The results of the impending French presidential election could radically change the country’s political landscape and alter the balance of power between London and continental European market places, casting a cloud of uncertainty over France’s resilient art trade.
Although attendance and sales at Paris’s leading art fairs, such as Fiac, the Biennale des Antiquaires, PAD and Paris Photo, suffered in the wake of the deadly terrorist attack in the capital in 2015, the city’s auction houses bucked the global downwards trend in 2016: turnover at Christie’s France rose 4.5% to €244.6m, Sotheby’s France rose 4.3% to €220m, and Artcurial rose 10% to €210m. Only Drouot reported a very modest slip in sales from €375m to €370m.

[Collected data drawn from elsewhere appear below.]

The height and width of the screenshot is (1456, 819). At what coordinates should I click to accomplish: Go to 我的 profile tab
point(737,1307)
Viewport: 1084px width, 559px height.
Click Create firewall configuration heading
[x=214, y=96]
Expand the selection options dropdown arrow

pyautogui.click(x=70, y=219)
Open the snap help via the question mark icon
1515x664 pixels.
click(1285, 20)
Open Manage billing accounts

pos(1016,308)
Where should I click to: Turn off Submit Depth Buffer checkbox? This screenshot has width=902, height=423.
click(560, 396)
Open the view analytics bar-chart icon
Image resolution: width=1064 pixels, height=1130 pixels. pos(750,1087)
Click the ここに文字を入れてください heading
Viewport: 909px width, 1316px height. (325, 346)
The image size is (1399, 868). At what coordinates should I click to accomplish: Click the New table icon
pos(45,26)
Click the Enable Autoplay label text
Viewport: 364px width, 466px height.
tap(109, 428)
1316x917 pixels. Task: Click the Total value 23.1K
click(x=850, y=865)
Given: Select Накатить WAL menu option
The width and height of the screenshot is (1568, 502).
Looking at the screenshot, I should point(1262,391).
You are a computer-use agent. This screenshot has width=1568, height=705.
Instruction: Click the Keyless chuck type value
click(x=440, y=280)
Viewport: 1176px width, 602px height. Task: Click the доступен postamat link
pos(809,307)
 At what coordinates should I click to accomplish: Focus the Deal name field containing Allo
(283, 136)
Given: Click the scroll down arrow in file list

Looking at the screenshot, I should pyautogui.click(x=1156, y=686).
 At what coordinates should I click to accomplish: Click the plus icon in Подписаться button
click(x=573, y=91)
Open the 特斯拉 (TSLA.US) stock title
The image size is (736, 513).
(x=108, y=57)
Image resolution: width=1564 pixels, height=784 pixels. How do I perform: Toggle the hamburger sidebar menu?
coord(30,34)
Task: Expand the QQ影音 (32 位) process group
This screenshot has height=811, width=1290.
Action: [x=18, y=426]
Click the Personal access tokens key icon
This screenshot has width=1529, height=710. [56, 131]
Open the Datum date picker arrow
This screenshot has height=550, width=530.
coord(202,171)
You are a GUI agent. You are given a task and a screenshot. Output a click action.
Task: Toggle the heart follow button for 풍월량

“Within a complicated global context, Paris is doing better than expected, and is gaining strength against other components of the international art market,” says Artcurial’s chairman Nicolas Orlowski. That strength is largely based on exporting the cultural heritage stored in France’s castles and stately homes. “Nearly 80% of what we sell for more than €50,000 goes abroad, three quarters of which originate in France,” says François Tajan, Artcurial’s deputy chairman.
Whether that is enough to cushion the potential shocks of the next few months, however, remains to be seen.
The effects of a populist victory Buoyed by a Europe-wide populist revolt, the emergence of the far-right National Front leader Marine Le Pen as a presidential contender is sending shivers down many art world spines, not least because it is playing out against the background of looming Brexit talks in which France, a founding pillar of the European Union, will surely exercise huge influence, though in what direction will depend on who wins this election.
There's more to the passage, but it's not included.